According to ASIC filings, TikTok Australia made $679 million in the year to December 31, compared to $375.2 million in 2023.
$474.3 million of this came directly from advertisers, with the remainder simply filed under “services”.
The company made $31.2 million in profits, a huge leap from the $11.4 million it cleared in 2023. It’s biggest local expenditure was online advertising spend, for which the company paid $341.7 million. Tiktok paid $11.1 million in income tax in Australia.
There are challenges ahead.
The Albanese government has introduced legislation that will ban Tiktok and various other social media services to all users under 16. The law is set to take effect in December.
The company has vocally opposed the ban, especially the expected exemption to be given to Youtube, which Tiktok called “illogical, anti-competitive, and short-sighted”, and likened to banning all soft drinks to minors aside from Coca-Cola.
It said the government favouring Youtube over similar video services is “irrational and indefensible”, and argues “the Government has begun its analysis from the starting position that YouTube must be exempt and then attempted, half-heartedly, to reverse-engineer defensible supporting evidence.”

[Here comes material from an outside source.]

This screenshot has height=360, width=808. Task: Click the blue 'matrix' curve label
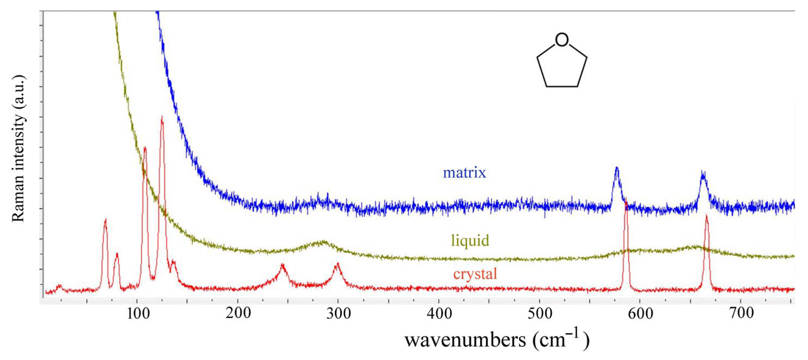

In addition, Tiktok may fall under the planned news bargaining incentive — an extension of the News Media Bargaining Code — that forces large digital platforms to do deals with news providers or face a levy. The incentive, which has not yet been legislated, applies to “significant social media or search services” that “exceed an annual threshold of $250 million gross revenue attributable to Australian markets.”
Tiktok, as its ASIC filings show, now ticks both these boxes.
It’s YouTube* and TikTok*
Thanks for your comment. Mumbrella house style has recently been changed – we now remove mid-sentence capitalisations and special characters except where removing them would make it more difficult to recognise the name. That is not the case with Youtube or Tiktok.